Environmental and public health watchdogs have vowed to increase their scrutiny of the Interior Department's Office of Surface Mining, Reclamation and Enforcement in the wake of the Senate's approval last week of President Obama's controversial choice to head the agency.



On Friday the Senate confirmed as OSMRE's director Joseph Pizarchik, who led the Pennsylvania Department of Environmental Protection's Bureau of Mining and Reclamation since 2002. In that role he came under fire from environmental advocates for promoting environmentally destructive mining practices and dangerous disposal methods for toxic coal ash waste from power plants.

After environmentalists raised concerns about Pizarchik's nomination, an unknown senator placed a hold on the nomination. But that hold was lifted, and the Senate approved Pizarchik's appointment by unanimous consent.

"Those in the Senate who allowed this nomination to go through are helping the Obama administration continue to enable the worst coal mining practices in this country," said Aimee Erickson, coordinator of the Citizens Coal Council, a national federal of grassroots groups working to reform the mining industry. "Coalfield citizens are not about to sit back and let the destructive mining practices that Joseph Pizarchik condoned when he failed to properly regulate the coal industry in Pennsylvania spread to the rest of the U.S."

Bill Price with the Sierra Club's Environmental Justice program added that citizens' groups in Appalachia and their allies nationwide also expect Interior Department Secretary Ken Salazar to increase his oversight of OSMRE, given the director's history.

"If Mr.

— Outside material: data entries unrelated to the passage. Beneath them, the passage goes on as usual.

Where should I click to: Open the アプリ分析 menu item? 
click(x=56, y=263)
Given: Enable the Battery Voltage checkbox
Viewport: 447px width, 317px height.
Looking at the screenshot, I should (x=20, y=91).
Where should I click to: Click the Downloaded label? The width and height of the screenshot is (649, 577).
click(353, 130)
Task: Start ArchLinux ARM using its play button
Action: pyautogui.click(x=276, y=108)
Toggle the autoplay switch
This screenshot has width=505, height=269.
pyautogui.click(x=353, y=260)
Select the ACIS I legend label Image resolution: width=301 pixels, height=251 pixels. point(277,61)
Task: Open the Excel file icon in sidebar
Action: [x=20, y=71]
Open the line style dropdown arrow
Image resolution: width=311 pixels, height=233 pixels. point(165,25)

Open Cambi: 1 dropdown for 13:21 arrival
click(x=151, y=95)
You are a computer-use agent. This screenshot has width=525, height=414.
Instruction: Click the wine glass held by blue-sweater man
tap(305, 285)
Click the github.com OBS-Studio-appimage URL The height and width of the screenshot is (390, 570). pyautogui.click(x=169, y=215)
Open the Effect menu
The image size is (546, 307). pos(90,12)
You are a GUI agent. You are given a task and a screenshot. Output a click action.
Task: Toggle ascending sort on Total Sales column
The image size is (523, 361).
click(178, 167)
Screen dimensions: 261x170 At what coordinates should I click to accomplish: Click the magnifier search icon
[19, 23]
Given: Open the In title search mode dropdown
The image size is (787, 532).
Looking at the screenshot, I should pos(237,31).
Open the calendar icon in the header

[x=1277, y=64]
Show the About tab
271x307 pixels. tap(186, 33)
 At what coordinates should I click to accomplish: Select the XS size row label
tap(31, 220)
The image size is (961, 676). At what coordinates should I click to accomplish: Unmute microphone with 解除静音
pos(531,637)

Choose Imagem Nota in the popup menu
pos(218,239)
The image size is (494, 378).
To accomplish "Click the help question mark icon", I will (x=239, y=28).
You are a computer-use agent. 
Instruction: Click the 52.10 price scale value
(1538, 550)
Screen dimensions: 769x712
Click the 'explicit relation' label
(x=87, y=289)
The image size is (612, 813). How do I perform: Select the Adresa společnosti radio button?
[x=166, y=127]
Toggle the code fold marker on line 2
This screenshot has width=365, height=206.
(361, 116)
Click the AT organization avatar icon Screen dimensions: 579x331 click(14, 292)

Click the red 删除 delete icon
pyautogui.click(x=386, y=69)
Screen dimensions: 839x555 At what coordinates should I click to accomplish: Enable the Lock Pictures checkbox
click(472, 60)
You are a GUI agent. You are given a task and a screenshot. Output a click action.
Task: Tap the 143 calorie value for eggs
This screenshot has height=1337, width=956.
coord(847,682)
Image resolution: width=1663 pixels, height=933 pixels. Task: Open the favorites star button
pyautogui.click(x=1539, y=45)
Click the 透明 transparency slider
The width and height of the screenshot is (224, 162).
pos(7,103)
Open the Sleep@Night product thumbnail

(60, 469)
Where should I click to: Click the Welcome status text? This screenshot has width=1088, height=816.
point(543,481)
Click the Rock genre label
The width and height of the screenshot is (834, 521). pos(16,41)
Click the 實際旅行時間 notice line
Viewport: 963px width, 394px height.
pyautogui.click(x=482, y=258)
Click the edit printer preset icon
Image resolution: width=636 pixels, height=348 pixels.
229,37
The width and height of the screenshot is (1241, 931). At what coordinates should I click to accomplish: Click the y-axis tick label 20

Pizarchik tries to run the OSM in the same manner that he ran the Bureau of Mining and Reclamation in the Pennsylvania DEP, the world will know," Price said.

Environmental advocates also raised concerns that during his confirmation hearing Pizarchik dodged questions about mountaintop removal mining, claiming he needed to "learn more about the facts and details ... what has transpired in the past."

"At a time when we need to be rapidly and boldly moving away from our reliance on coal and fossil fuels to curb global warming, it is extremely alarming that the Senate would confirm such a controversial nominee with a record of consistently downplaying the devastating effects of coal mining and coal ash on the environment," said Tierra Curry, a scientist at the Center for Biological Diversity.